### [Text to read]

<<<<

Appropriate Use of Time-Dependent Simulations

Hello,

I’ve just started using Molflow and am trying to understand what scenarios can be evaluated with time-dependent simulations. There is some conflicting information based on other forum posts I’ve read.

Some responses say Molflow should only be used to simulate phenomena that last a few seconds, whereas others say it can simulate hours-long problems. Is the issue with simulating longer problems concerning the accuracy of the solution and the required computational expense?

I’ll describe the problem I am looking to simulate and maybe someone can recommend the correct course of action.

I want to evaluate the evacuation time of a chamber which is approximately a 7m long cylinder with a diameter of about 2m. This simulation would consist of two phases. First, gas is puffed into the chamber by a time dependent offgassing profile up to about 3e-3 Torr. Then the pumps turn on and evacuate the system down to 1E-9 Torr. I want to evaluate how long it takes to reach the desired pressures for different pump speeds and offgassing rates. In general, the evacuation needs to happen within 5-10 minutes.

Is this type of problem and time scale appropriate for a time-dependent simulation, or should I use Molflow to inform my solution based on analytical calculations as described in this forum post?

Thank you,
Joey

Hello Joey,

Molflow calculates all molecule bounces until a desired time. Because of this, it’s not the actual physical time that is limited, but the number of hits to calculate. For example, your 7m long, 1m radius geometry would need the same computing time to simulate 100s of physical time as a 7cm long, 1cm radius system would need for 1s (the number of hits would be the same).

I believe the 5-10 minutes is certainly feasible - you can increase statistics by choosing larger time windows (so more hits are captured for each moment).

My feeling is that a 7m/1m geometry has almost immediate dynamic response, since it has good conductance, so your pressure will be governed by the changing input and the changing pumping, not by molecules needing time to readjust.

Good luck and let me know if need help to set up the simulation,

Marton

Hello Joey:
You can certainly simulate up to several hours, especially if your geometry is as simple as you’ve described it here.
You need to use variable-length time moments, so as not to lose the details of the exponentially-decaying pump down.
I’m travelling right now with very poor internet connection, couldn’t connect my laptop using the cell phone as hotspot, so if you can wait 2-3 days that I go back home I’ll be happy to show it to you here, posting the file.
Cheers, and good luck in case you go on your own.
R.

I had a question to better understand what you are trying to do. It sounds like you are puffing in gas and then have a seperate outgassing source. Is this correct? I assume outgassing will be water while the puff gas is something else?

To do a gas fill I would do a very short puff. Short means much shorter than your characteristic pump down time given by tau=Vol/Speed. This should fill the chamber evenly unless your pump speed is very very large.

>>>>

### [Required task 1]
Could you scale the records from the line holding "Click the Increase Font Size icon" through the end of the records, inclusive, and reproduce those lines with their requests? Multiply every number in the answers (the viewport dimensions and the tap coordinates) by 1.15, round to whole numbers with halves going up, and leave the pictures out.

### [Listing]
<<<<

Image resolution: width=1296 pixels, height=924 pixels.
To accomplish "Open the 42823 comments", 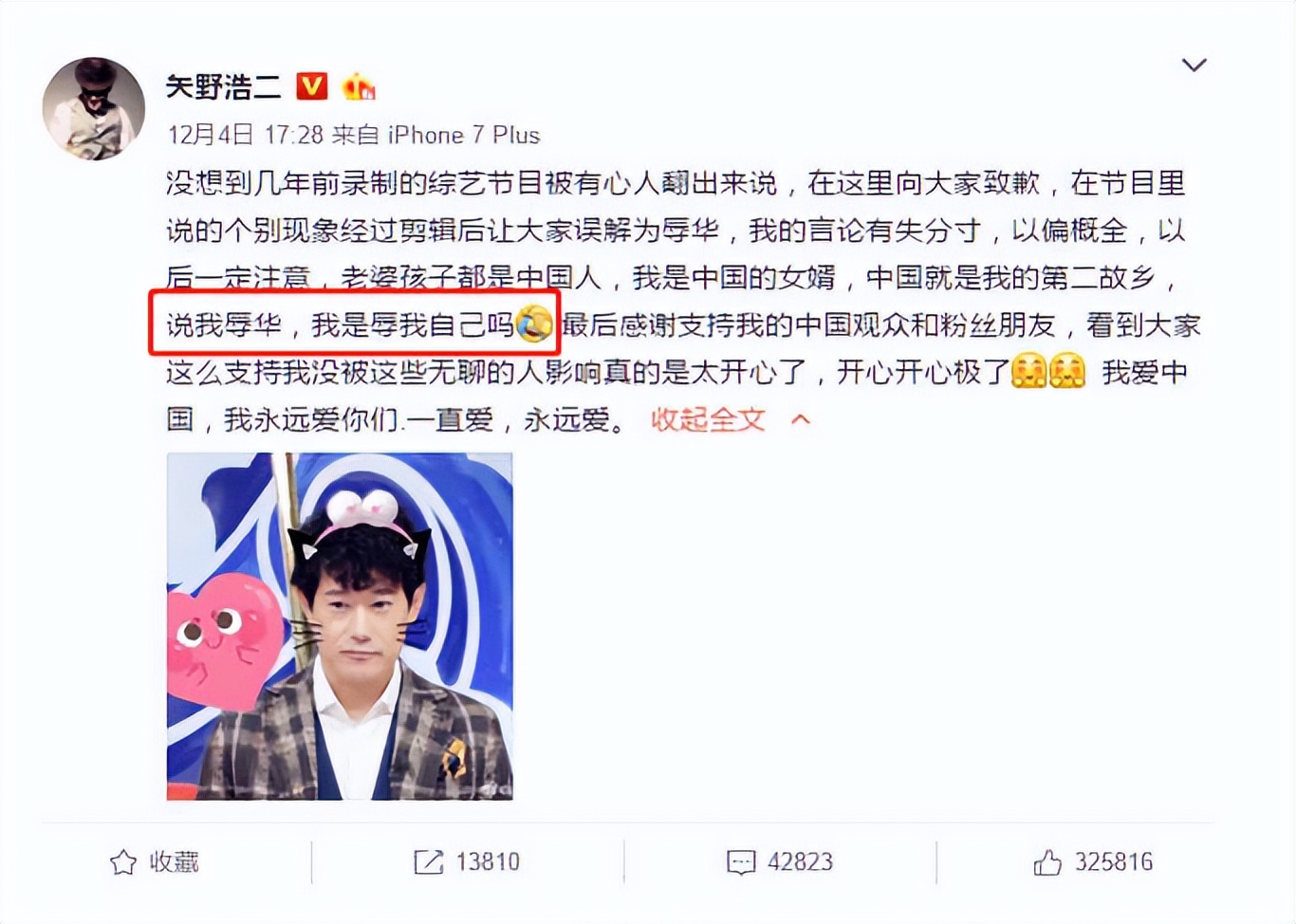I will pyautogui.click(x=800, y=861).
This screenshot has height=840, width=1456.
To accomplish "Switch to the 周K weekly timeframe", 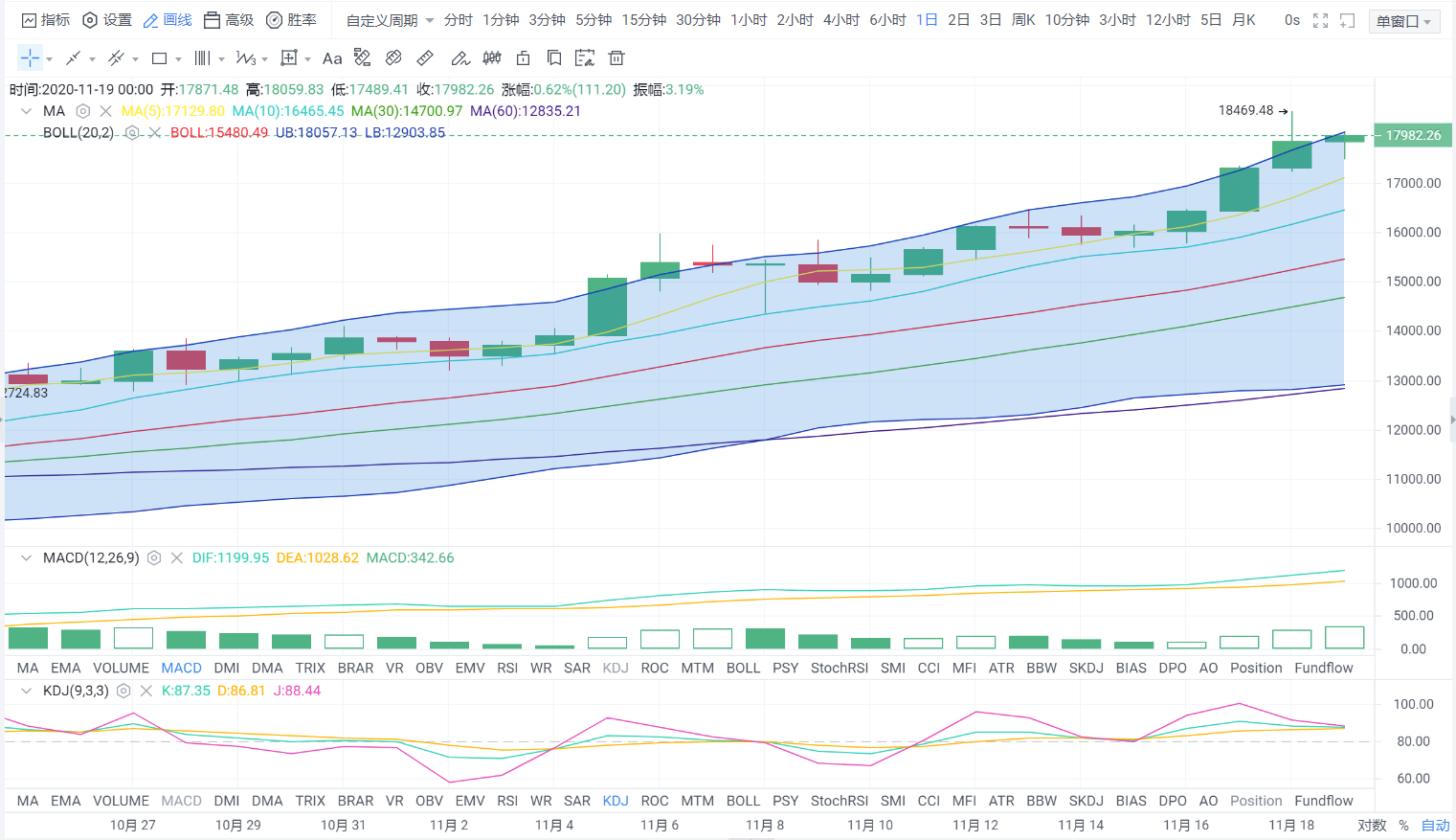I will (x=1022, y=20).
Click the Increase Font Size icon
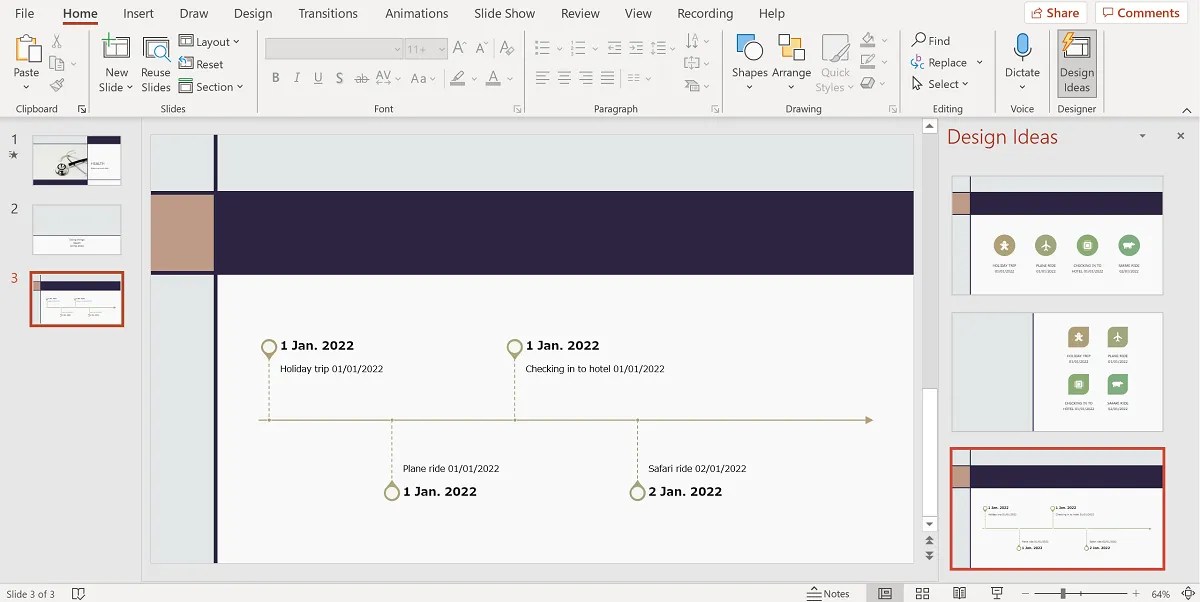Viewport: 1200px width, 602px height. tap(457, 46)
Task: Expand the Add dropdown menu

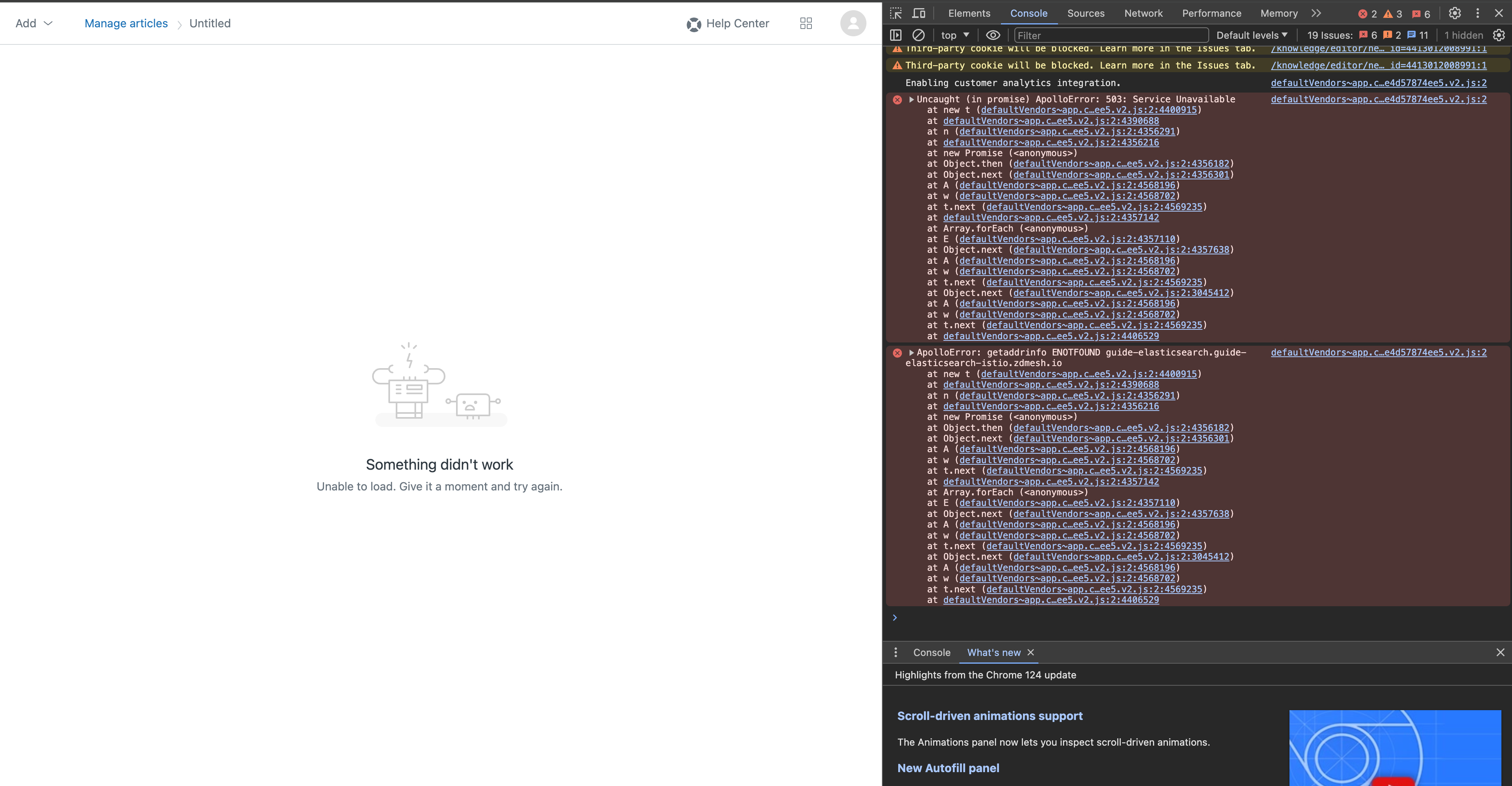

>>>>

### [Required task 2]
Can you print the passage of the Molflow forum thread between "Good luck and" and "described it here.", inclusive, without changing anything?

### [Problem solution 1]
Click the Increase Font Size icon
Viewport: 1380px width, 692px height. tap(526, 53)
Task: Expand the Add dropdown menu

### [Problem solution 2]
Good luck and let me know if need help to set up the simulation,

Marton

Hello Joey:
You can certainly simulate up to several hours, especially if your geometry is as simple as you’ve described it here.